ACTION ITEM:
Without including the images, transcribe each record precisely as it appears below.

LISTED ENTRIES:
———
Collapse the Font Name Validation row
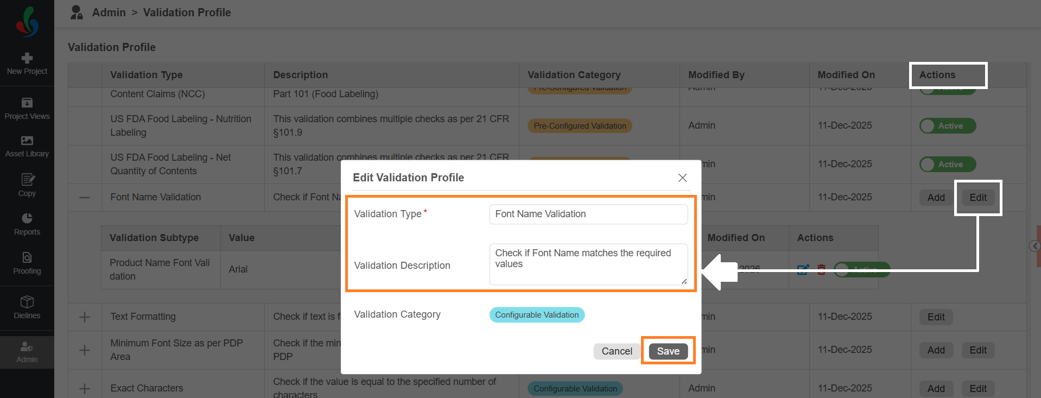85,198
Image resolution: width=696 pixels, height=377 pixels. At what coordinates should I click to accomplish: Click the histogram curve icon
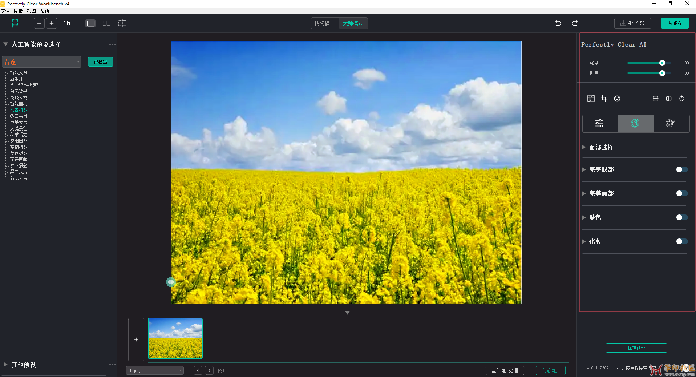[x=591, y=99]
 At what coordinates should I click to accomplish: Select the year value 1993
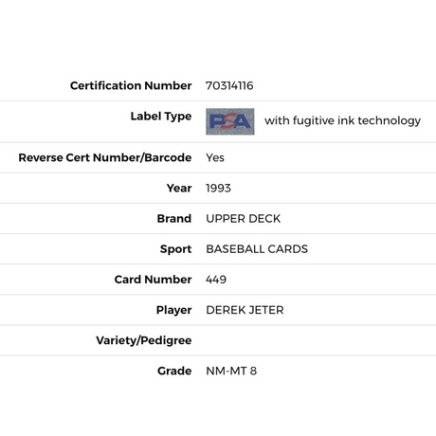(218, 189)
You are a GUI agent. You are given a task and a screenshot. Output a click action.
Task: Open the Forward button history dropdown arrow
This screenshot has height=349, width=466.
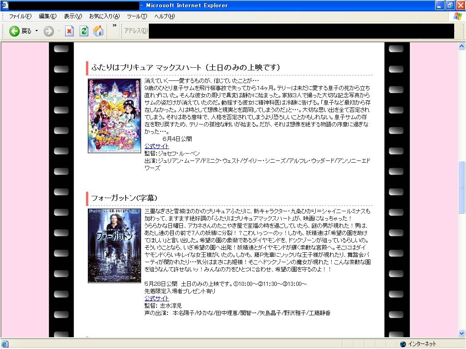(x=59, y=31)
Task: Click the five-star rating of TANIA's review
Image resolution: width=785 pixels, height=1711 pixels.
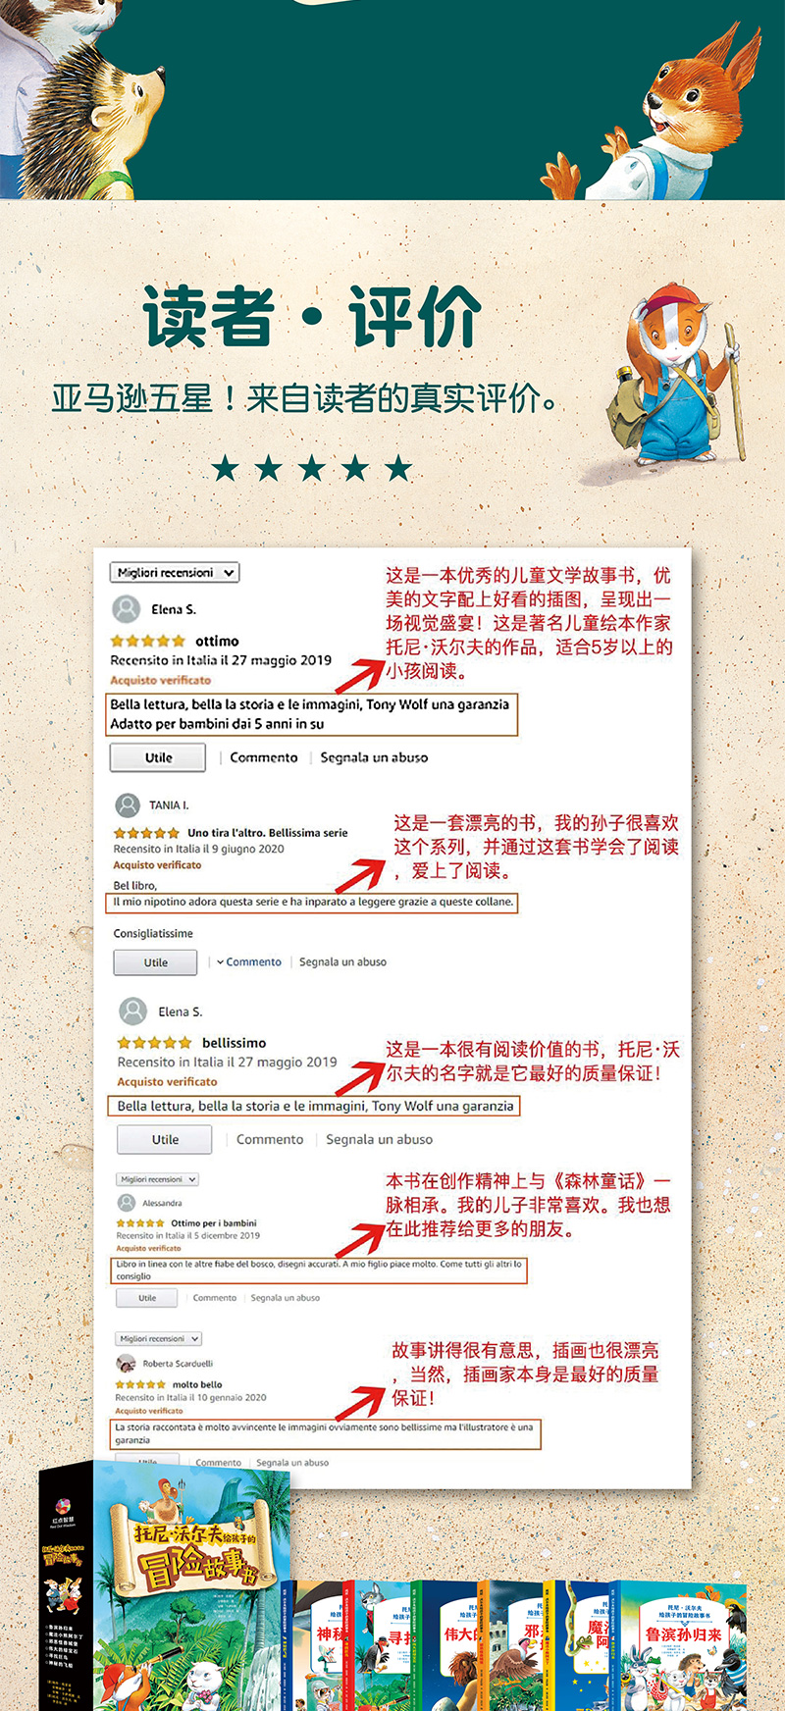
———
WRITTEN RESPONSE:
Collapse the Font Name Validation row
85,198
Image resolution: width=696 pixels, height=377 pixels. At what coordinates should I click to accomplish: Click the histogram curve icon
[x=591, y=99]
 At what coordinates should I click to accomplish: Select the year value 1993
(218, 189)
You are a GUI agent. You are given a task and a screenshot. Output a click action.
Task: Open the Forward button history dropdown arrow
This screenshot has height=349, width=466.
(x=59, y=31)
Task: Click the five-star rating of TANIA's review
Image resolution: width=785 pixels, height=1711 pixels.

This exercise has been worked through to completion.